## Task directions
Scan the entries line by line and return those with "will".

Dataset entries
● ● ● ● ● ● ●

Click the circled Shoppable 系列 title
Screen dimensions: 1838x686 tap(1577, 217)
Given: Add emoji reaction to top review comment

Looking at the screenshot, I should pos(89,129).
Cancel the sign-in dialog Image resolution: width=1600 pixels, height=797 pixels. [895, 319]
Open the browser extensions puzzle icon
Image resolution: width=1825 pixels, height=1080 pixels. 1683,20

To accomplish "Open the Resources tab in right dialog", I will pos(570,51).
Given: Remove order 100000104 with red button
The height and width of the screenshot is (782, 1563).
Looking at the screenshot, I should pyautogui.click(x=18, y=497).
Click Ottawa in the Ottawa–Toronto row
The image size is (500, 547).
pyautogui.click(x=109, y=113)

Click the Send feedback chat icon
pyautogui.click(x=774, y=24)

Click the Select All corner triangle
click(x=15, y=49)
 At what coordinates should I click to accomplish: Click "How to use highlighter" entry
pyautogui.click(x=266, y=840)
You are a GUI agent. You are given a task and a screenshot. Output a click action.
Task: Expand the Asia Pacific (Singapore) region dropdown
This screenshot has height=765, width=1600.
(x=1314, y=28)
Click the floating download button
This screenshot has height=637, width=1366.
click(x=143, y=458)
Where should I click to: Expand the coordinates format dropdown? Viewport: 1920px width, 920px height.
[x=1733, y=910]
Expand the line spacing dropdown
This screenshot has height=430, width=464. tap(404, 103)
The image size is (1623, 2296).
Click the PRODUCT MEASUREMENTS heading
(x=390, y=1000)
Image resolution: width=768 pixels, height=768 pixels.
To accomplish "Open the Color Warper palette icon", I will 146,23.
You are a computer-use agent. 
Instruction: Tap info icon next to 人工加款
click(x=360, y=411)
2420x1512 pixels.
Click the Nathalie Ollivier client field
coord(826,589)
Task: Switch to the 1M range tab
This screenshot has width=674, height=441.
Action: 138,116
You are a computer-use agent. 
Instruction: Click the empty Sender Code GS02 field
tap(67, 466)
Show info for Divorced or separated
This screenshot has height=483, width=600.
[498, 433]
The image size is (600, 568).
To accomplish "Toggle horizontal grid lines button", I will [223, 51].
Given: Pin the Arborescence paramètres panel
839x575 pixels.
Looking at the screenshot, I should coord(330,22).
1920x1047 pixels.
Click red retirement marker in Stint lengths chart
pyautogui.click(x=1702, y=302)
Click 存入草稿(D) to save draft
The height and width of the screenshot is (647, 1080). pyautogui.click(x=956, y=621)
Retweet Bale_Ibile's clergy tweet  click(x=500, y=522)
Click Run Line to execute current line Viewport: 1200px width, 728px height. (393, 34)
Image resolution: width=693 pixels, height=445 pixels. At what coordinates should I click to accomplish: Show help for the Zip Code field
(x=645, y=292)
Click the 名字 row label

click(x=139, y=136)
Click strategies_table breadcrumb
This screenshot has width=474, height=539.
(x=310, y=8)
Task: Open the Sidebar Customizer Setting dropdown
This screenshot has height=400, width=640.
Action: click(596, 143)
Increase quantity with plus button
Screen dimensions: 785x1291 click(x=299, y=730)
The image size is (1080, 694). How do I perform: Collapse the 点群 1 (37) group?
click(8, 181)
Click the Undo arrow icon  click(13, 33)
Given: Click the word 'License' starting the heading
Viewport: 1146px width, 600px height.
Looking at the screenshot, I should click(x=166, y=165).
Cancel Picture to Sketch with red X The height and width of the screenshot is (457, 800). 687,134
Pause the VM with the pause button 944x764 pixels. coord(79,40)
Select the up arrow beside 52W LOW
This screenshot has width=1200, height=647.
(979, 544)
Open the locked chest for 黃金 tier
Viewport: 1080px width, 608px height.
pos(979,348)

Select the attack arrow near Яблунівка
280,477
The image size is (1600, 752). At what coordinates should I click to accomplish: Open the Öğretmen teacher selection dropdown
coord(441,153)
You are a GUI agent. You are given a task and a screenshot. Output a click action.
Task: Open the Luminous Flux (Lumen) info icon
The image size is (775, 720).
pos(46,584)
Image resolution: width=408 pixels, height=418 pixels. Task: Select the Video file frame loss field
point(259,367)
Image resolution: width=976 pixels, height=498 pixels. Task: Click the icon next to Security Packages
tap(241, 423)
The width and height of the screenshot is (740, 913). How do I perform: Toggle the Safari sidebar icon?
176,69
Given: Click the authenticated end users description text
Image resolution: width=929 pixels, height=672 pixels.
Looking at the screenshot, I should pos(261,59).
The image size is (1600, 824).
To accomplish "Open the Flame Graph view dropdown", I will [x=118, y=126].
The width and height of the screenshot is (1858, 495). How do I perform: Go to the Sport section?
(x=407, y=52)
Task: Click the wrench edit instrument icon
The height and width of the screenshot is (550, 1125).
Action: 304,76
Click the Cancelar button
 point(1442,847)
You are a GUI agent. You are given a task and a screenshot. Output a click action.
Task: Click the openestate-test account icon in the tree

● ● ● ● ● ● ●

## Response to the exercise
To accomplish "Open the Resources tab in right dialog", I will pos(570,51).
To accomplish "Open the Color Warper palette icon", I will 146,23.
To accomplish "Toggle horizontal grid lines button", I will [223, 51].
To accomplish "Open the Flame Graph view dropdown", I will [x=118, y=126].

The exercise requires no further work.